The U.S. Department of Commerce released Final Census Data for June as well as an update on July import license data earlier this week. Foreign steel imports came in at 2,821,894 net tons during the month of June. This is essentially unchanged from the prior month’s 2,876,358 net tons of imports.
July imports, based on licenses data which everyone has to remember can be somewhat suspect, is still showing imports as breaking through the 3.0 million ton mark and the data is suggesting imports could be as high as 3.2 million net tons.
As you look at the data below you will notice that there is once again a large increase of imported semi-finished steels (slabs and billets but mostly slabs) during the month of July. Semi’s are only used by the domestic steel industry.
We also are seeing a rise in hot rolled imports just as the U.S. Department of Commerce announced their final determination on the hot rolled AD/CVD trade cases. Korea continues to be the largest exporter of HRC with 116,800 net tons of license requests. Three other countries hit with AD/CVD also were major exporters of HRC exports in July: Japan, which had minimal shipments in the March through June timeframe all of a sudden requested 53,400 net tons of HRC licenses; Turkey requested 26,600 net tons and the Netherlands requested 19,600 net tons.
In cold rolled we continue to see Vietnam as the largest exporter as they requested 51,500 net tons of licenses for July. Australia came out of the woodwork with 21,400 net tons of license requests. Thailand is another country that is coming in and out of the CRC market as they requested 4,870 net tons.
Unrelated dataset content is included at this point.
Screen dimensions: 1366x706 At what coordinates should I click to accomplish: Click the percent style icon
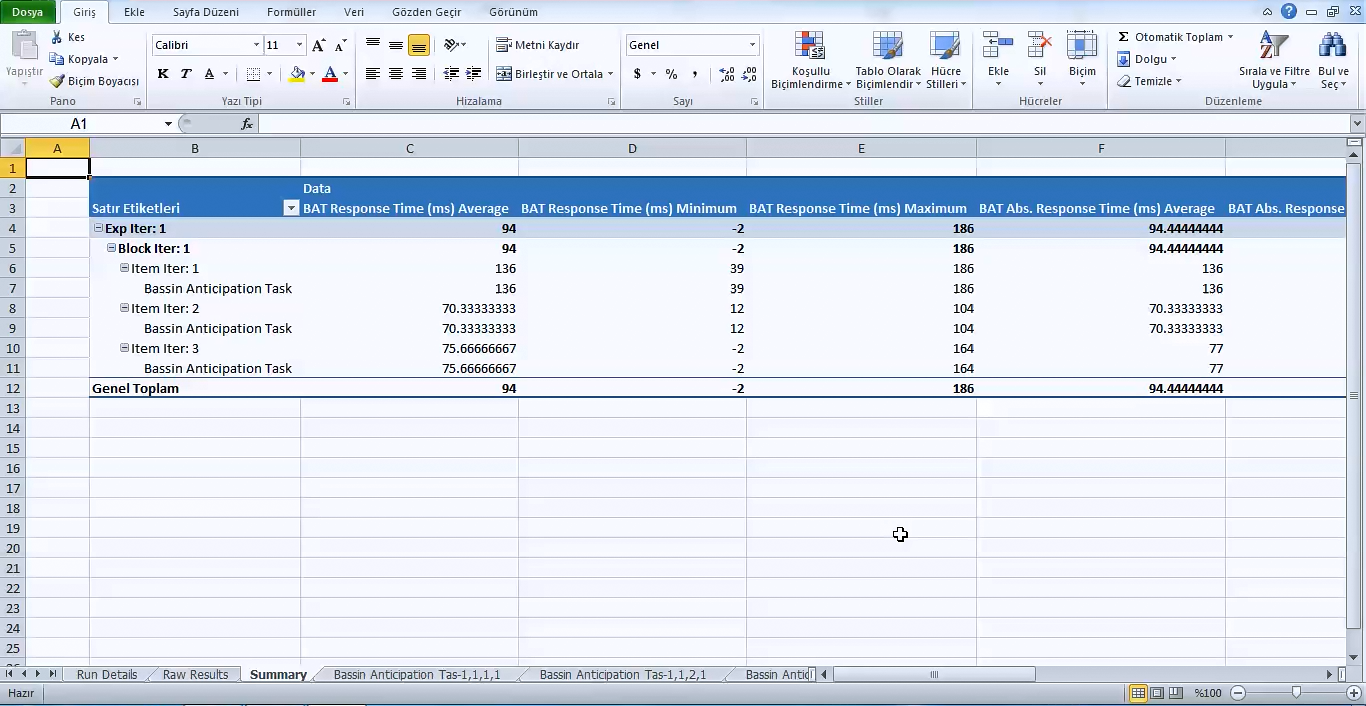tap(671, 74)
Argentina requested their first cold rolled licenses in over 18 months with 5,400 net tons. There were 16 countries requesting CR licenses for tonnage of 3,000 tons or greater.
In galvanized one of the most interesting numbers was the 18,150 net tons of licenses requested by India (which was hit by AD/CVD). Our expectation/opinion is this is from Uttam as they received the smallest duty rate of the Indian steel mills.